Your task: Leaving out all pictures, transcribe the lines below exactly, from the first through the line containing "INFO (144, 546)".
##### The records #####
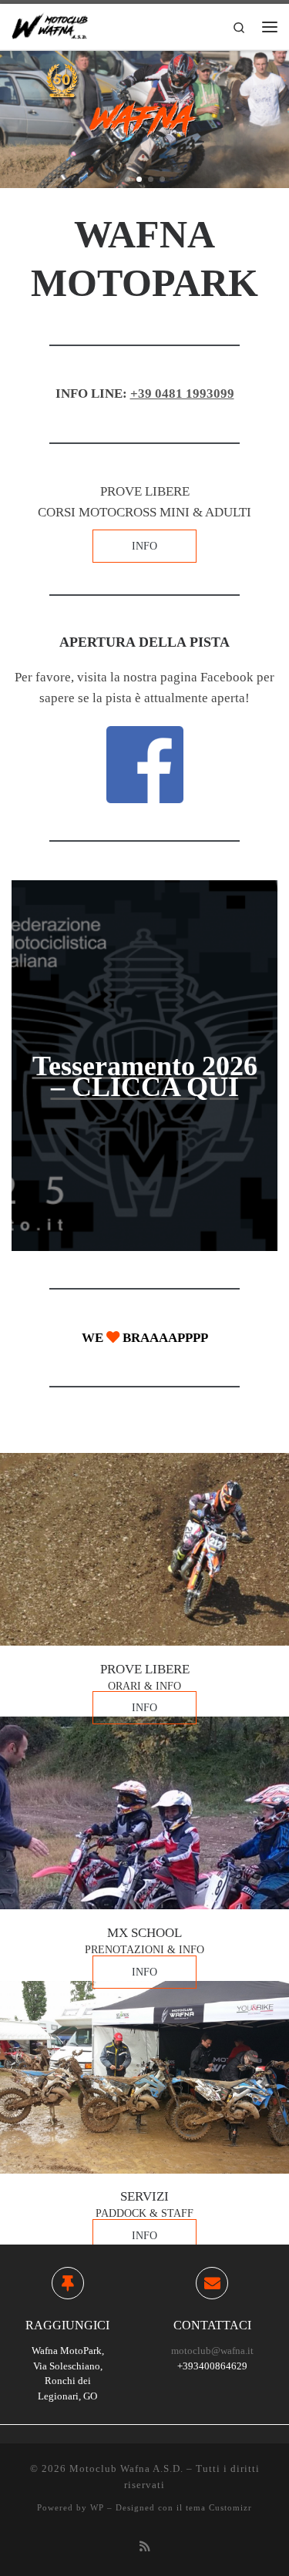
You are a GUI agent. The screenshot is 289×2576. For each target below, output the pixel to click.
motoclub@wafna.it (212, 2350)
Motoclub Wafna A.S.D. (126, 2468)
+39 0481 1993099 (182, 393)
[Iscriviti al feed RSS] (144, 2546)
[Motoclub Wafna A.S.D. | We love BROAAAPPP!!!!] (50, 24)
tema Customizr (219, 2507)
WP (97, 2507)
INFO (144, 546)
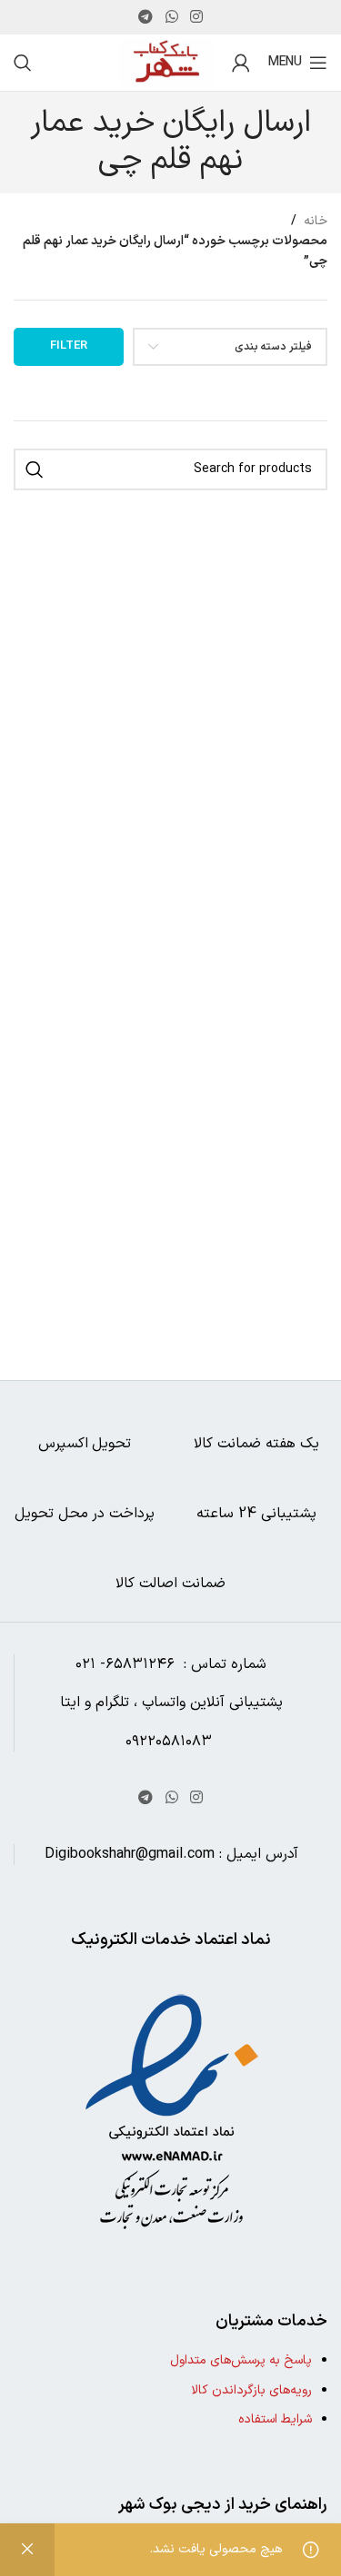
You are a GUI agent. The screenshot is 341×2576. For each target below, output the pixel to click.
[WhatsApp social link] (171, 17)
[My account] (241, 62)
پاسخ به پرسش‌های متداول (241, 2360)
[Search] (23, 62)
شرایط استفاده (275, 2419)
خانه (315, 221)
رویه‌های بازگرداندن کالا (251, 2390)
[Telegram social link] (146, 17)
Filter (68, 346)
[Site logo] (166, 62)
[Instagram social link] (196, 17)
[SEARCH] (34, 469)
#####
Exercise result:
You are a GUI agent. The screenshot is 289×2576. For each target below, output the pixel to click.
motoclub@wafna.it (212, 2350)
Motoclub Wafna A.S.D. (126, 2468)
+39 0481 1993099 (182, 393)
[Iscriviti al feed RSS] (144, 2546)
[Motoclub Wafna A.S.D. | We love BROAAAPPP!!!!] (50, 24)
tema Customizr (219, 2507)
WP (97, 2507)
INFO (144, 546)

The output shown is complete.